C’est la gauche qui a voulu cette loi. Et c’est la droite qui, deux ans durant, en a retardé l’adoption au Sénat. Alors je vous le dis comme je l’ai dit à La Réunion, en Martinique et en Guadeloupe : cette histoire doit être enseignée et transmise à tous les écoliers de France car elle est nécessaire pour comprendre ce qui nous a faits, ce que nous sommes et ce qui, dans la mémoire collective et dans les consciences individuelles, continue à agir. J’en profite pour répondre clairement à la question du Comité Marche du 23 mai 1998, que m’a posée Serge Romana. Comme vous le savez, sur la proposition du Comité de personnalités pour la mémoire de l’esclavage, créé par la gauche qui en avait confié la présidence à Maryse Condé, le Président de la République a retenu la date du 10 mai comme date de commémoration officielle.
Le Comité Marche du 23 mai ne demande pas qu’on revienne sur cette décision et cela est sage.
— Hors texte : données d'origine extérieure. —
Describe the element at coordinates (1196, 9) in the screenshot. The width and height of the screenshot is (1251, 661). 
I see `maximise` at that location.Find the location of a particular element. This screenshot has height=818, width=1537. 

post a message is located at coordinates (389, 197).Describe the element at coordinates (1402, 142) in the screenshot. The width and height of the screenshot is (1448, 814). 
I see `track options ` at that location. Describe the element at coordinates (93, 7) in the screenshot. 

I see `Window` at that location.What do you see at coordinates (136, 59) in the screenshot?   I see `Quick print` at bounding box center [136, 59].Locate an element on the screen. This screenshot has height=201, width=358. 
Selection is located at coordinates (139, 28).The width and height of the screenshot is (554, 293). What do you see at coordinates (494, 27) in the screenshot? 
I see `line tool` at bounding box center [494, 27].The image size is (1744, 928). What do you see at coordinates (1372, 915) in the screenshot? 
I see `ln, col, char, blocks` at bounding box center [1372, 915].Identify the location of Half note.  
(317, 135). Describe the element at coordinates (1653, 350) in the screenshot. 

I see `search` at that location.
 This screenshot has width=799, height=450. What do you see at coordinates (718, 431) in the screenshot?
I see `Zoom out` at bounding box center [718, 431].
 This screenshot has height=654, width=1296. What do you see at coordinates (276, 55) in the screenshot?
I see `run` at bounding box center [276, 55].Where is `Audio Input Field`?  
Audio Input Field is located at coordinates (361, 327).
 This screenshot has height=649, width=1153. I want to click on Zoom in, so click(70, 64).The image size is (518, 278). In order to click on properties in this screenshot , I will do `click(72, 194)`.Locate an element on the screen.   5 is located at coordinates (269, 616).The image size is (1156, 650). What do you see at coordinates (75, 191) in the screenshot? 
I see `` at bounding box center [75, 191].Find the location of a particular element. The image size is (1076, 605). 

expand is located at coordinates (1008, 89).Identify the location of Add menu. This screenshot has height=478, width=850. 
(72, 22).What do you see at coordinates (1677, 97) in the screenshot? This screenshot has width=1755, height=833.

Il souhaite en revanche qu’un jour soit plus spécifiquement consacré à la « mémoire des victimes » et que cette journée du souvenir soit, elle aussi, inscrite au calendrier de la République. Pourquoi le 23 mai ? Parce que, le 23 mai 1848, c’est la révolte des esclaves martiniquais qui obligea à abolir l’esclavage sans attendre l’arrivée du décret. Parce que le 23 mai 1998 eut lieu la première marche, dans l’Hexagone, en mémoire des victimes.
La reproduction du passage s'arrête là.